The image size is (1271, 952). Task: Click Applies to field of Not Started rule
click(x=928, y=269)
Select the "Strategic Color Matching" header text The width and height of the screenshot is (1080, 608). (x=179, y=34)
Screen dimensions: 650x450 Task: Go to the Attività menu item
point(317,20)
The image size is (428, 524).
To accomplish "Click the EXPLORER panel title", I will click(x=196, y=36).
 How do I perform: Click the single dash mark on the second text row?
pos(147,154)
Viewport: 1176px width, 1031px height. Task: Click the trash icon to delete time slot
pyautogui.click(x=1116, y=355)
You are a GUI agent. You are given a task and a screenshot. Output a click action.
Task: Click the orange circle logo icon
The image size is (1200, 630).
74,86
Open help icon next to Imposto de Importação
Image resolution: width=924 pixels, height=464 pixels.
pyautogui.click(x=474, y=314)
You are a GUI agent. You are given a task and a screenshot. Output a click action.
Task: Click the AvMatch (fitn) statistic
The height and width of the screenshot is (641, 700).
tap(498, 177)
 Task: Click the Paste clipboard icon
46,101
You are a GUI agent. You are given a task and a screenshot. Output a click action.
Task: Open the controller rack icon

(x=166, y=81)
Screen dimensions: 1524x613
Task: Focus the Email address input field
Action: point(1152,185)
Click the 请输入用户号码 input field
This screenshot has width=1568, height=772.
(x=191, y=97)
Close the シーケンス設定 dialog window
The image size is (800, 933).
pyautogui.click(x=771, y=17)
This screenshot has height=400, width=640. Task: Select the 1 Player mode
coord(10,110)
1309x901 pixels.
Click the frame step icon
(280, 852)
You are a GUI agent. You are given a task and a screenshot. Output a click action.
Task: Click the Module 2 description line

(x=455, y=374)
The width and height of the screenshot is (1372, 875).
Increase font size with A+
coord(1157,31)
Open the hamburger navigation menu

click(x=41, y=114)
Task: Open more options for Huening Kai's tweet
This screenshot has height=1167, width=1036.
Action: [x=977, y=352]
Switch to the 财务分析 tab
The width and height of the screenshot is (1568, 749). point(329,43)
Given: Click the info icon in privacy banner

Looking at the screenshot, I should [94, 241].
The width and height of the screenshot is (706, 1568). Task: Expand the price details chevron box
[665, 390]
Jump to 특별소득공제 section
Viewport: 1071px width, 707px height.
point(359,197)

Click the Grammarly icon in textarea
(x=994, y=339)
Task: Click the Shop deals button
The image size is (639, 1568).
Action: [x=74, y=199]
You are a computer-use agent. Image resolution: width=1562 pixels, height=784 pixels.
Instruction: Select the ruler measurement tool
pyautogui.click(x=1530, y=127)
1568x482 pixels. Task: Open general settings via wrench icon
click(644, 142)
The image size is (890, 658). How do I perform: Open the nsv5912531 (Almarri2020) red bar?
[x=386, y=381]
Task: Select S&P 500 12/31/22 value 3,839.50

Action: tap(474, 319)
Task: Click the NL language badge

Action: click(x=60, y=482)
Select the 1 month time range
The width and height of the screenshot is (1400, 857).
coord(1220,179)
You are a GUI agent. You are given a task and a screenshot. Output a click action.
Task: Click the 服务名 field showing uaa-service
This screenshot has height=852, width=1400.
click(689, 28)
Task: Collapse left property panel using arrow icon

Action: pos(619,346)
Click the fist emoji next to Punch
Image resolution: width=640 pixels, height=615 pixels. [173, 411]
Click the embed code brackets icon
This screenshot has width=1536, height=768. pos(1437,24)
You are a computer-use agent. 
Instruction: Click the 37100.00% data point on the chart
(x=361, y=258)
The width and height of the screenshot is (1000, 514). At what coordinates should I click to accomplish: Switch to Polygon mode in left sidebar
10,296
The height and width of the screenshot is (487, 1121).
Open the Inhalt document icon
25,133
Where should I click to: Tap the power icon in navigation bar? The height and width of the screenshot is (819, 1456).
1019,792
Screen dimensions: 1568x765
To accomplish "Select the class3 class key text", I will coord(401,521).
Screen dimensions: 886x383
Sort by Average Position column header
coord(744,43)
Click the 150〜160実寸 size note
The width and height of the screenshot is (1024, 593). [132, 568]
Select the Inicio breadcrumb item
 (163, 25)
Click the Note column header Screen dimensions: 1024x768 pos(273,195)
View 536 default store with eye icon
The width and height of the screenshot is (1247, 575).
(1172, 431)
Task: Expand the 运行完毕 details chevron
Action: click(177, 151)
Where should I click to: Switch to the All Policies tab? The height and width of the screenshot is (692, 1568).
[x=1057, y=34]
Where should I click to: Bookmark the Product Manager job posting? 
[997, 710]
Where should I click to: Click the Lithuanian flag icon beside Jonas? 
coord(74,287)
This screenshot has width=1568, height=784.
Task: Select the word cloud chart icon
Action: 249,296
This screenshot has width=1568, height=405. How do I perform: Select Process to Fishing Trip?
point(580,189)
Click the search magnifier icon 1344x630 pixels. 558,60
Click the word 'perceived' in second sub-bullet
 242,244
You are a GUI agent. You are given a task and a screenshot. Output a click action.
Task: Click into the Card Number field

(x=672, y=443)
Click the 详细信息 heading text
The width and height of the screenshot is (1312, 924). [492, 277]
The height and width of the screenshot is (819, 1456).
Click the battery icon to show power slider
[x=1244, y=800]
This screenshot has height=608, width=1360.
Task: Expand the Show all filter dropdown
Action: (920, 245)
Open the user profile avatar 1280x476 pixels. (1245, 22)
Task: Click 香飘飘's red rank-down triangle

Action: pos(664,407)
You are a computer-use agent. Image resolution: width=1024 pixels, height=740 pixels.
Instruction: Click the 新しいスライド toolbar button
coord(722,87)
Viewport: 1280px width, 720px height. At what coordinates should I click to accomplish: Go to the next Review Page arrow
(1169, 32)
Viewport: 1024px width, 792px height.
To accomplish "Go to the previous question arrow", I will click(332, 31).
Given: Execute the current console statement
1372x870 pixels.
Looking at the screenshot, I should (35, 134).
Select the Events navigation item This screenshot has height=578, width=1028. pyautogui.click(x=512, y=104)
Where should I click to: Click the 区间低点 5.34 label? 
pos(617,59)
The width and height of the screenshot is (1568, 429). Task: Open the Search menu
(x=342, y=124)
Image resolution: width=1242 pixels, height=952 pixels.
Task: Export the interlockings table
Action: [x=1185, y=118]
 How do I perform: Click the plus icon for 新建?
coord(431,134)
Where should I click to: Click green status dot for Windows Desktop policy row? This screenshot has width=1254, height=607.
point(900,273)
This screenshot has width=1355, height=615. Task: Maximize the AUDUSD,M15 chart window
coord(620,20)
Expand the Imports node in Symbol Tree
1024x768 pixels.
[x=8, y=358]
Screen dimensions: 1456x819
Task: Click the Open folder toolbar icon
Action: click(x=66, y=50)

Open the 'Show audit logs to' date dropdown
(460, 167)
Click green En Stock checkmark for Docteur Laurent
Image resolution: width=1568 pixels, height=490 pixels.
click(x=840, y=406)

**WORK TO DO:** Reproduce all of the lines above, substituting "screen assistant" for every occurrence of "GUI agent" and leaving everything else as it is.

**WRITTEN SOLUTION:**
The image size is (1271, 952). Task: Click Applies to field of Not Started rule
click(x=928, y=269)
Select the "Strategic Color Matching" header text The width and height of the screenshot is (1080, 608). (x=179, y=34)
Screen dimensions: 650x450 Task: Go to the Attività menu item
point(317,20)
The image size is (428, 524).
To accomplish "Click the EXPLORER panel title", I will click(x=196, y=36).
 How do I perform: Click the single dash mark on the second text row?
pos(147,154)
Viewport: 1176px width, 1031px height. Task: Click the trash icon to delete time slot
pyautogui.click(x=1116, y=355)
You are a screen assistant. You are given a task and a screenshot. Output a click action.
Task: Click the orange circle logo icon
The image size is (1200, 630).
74,86
Open help icon next to Imposto de Importação
Image resolution: width=924 pixels, height=464 pixels.
pyautogui.click(x=474, y=314)
You are a screen assistant. You are given a task and a screenshot. Output a click action.
Task: Click the AvMatch (fitn) statistic
The height and width of the screenshot is (641, 700).
tap(498, 177)
 Task: Click the Paste clipboard icon
46,101
You are a screen assistant. You are given a task and a screenshot. Output a click action.
Task: Open the controller rack icon

(x=166, y=81)
Screen dimensions: 1524x613
Task: Focus the Email address input field
Action: point(1152,185)
Click the 请输入用户号码 input field
This screenshot has width=1568, height=772.
(x=191, y=97)
Close the シーケンス設定 dialog window
The image size is (800, 933).
pyautogui.click(x=771, y=17)
This screenshot has height=400, width=640. Task: Select the 1 Player mode
coord(10,110)
1309x901 pixels.
Click the frame step icon
(280, 852)
You are a screen assistant. You are given a task and a screenshot. Output a click action.
Task: Click the Module 2 description line

(x=455, y=374)
The width and height of the screenshot is (1372, 875).
Increase font size with A+
coord(1157,31)
Open the hamburger navigation menu

click(x=41, y=114)
Task: Open more options for Huening Kai's tweet
This screenshot has height=1167, width=1036.
Action: [x=977, y=352]
Switch to the 财务分析 tab
The width and height of the screenshot is (1568, 749). point(329,43)
Given: Click the info icon in privacy banner

Looking at the screenshot, I should [94, 241].
The width and height of the screenshot is (706, 1568). Task: Expand the price details chevron box
[665, 390]
Jump to 특별소득공제 section
Viewport: 1071px width, 707px height.
point(359,197)

Click the Grammarly icon in textarea
(x=994, y=339)
Task: Click the Shop deals button
The image size is (639, 1568).
Action: [x=74, y=199]
You are a computer-use agent. Image resolution: width=1562 pixels, height=784 pixels.
Instruction: Select the ruler measurement tool
pyautogui.click(x=1530, y=127)
1568x482 pixels. Task: Open general settings via wrench icon
click(644, 142)
The image size is (890, 658). How do I perform: Open the nsv5912531 (Almarri2020) red bar?
[x=386, y=381]
Task: Select S&P 500 12/31/22 value 3,839.50

Action: tap(474, 319)
Task: Click the NL language badge

Action: click(x=60, y=482)
Select the 1 month time range
The width and height of the screenshot is (1400, 857).
coord(1220,179)
You are a screen assistant. You are given a task and a screenshot. Output a click action.
Task: Click the 服务名 field showing uaa-service
This screenshot has height=852, width=1400.
click(689, 28)
Task: Collapse left property panel using arrow icon

Action: pos(619,346)
Click the fist emoji next to Punch
Image resolution: width=640 pixels, height=615 pixels. [173, 411]
Click the embed code brackets icon
This screenshot has width=1536, height=768. pos(1437,24)
You are a computer-use agent. 
Instruction: Click the 37100.00% data point on the chart
(x=361, y=258)
The width and height of the screenshot is (1000, 514). At what coordinates should I click to accomplish: Switch to Polygon mode in left sidebar
10,296
The height and width of the screenshot is (487, 1121).
Open the Inhalt document icon
25,133
Where should I click to: Tap the power icon in navigation bar? The height and width of the screenshot is (819, 1456).
1019,792
Screen dimensions: 1568x765
To accomplish "Select the class3 class key text", I will coord(401,521).
Screen dimensions: 886x383
Sort by Average Position column header
coord(744,43)
Click the 150〜160実寸 size note
The width and height of the screenshot is (1024, 593). [132, 568]
Select the Inicio breadcrumb item
 (163, 25)
Click the Note column header Screen dimensions: 1024x768 pos(273,195)
View 536 default store with eye icon
The width and height of the screenshot is (1247, 575).
(1172, 431)
Task: Expand the 运行完毕 details chevron
Action: click(177, 151)
Where should I click to: Switch to the All Policies tab? The height and width of the screenshot is (692, 1568).
[x=1057, y=34]
Where should I click to: Bookmark the Product Manager job posting? 
[997, 710]
Where should I click to: Click the Lithuanian flag icon beside Jonas? 
coord(74,287)
This screenshot has width=1568, height=784.
Task: Select the word cloud chart icon
Action: 249,296
This screenshot has width=1568, height=405. How do I perform: Select Process to Fishing Trip?
point(580,189)
Click the search magnifier icon 1344x630 pixels. 558,60
Click the word 'perceived' in second sub-bullet
 242,244
You are a screen assistant. You are given a task and a screenshot. Output a click action.
Task: Click into the Card Number field

(x=672, y=443)
Click the 详细信息 heading text
The width and height of the screenshot is (1312, 924). [492, 277]
The height and width of the screenshot is (819, 1456).
Click the battery icon to show power slider
[x=1244, y=800]
This screenshot has height=608, width=1360.
Task: Expand the Show all filter dropdown
Action: (920, 245)
Open the user profile avatar 1280x476 pixels. (1245, 22)
Task: Click 香飘飘's red rank-down triangle

Action: pos(664,407)
You are a computer-use agent. Image resolution: width=1024 pixels, height=740 pixels.
Instruction: Click the 新しいスライド toolbar button
coord(722,87)
Viewport: 1280px width, 720px height. At what coordinates should I click to accomplish: Go to the next Review Page arrow
(1169, 32)
Viewport: 1024px width, 792px height.
To accomplish "Go to the previous question arrow", I will click(332, 31).
Given: Execute the current console statement
1372x870 pixels.
Looking at the screenshot, I should (35, 134).
Select the Events navigation item This screenshot has height=578, width=1028. pyautogui.click(x=512, y=104)
Where should I click to: Click the 区间低点 5.34 label? 
pos(617,59)
The width and height of the screenshot is (1568, 429). Task: Open the Search menu
(x=342, y=124)
Image resolution: width=1242 pixels, height=952 pixels.
Task: Export the interlockings table
Action: [x=1185, y=118]
 How do I perform: Click the plus icon for 新建?
coord(431,134)
Where should I click to: Click green status dot for Windows Desktop policy row? This screenshot has width=1254, height=607.
point(900,273)
This screenshot has width=1355, height=615. Task: Maximize the AUDUSD,M15 chart window
coord(620,20)
Expand the Imports node in Symbol Tree
1024x768 pixels.
[x=8, y=358]
Screen dimensions: 1456x819
Task: Click the Open folder toolbar icon
Action: click(x=66, y=50)

Open the 'Show audit logs to' date dropdown
(460, 167)
Click green En Stock checkmark for Docteur Laurent
Image resolution: width=1568 pixels, height=490 pixels.
click(x=840, y=406)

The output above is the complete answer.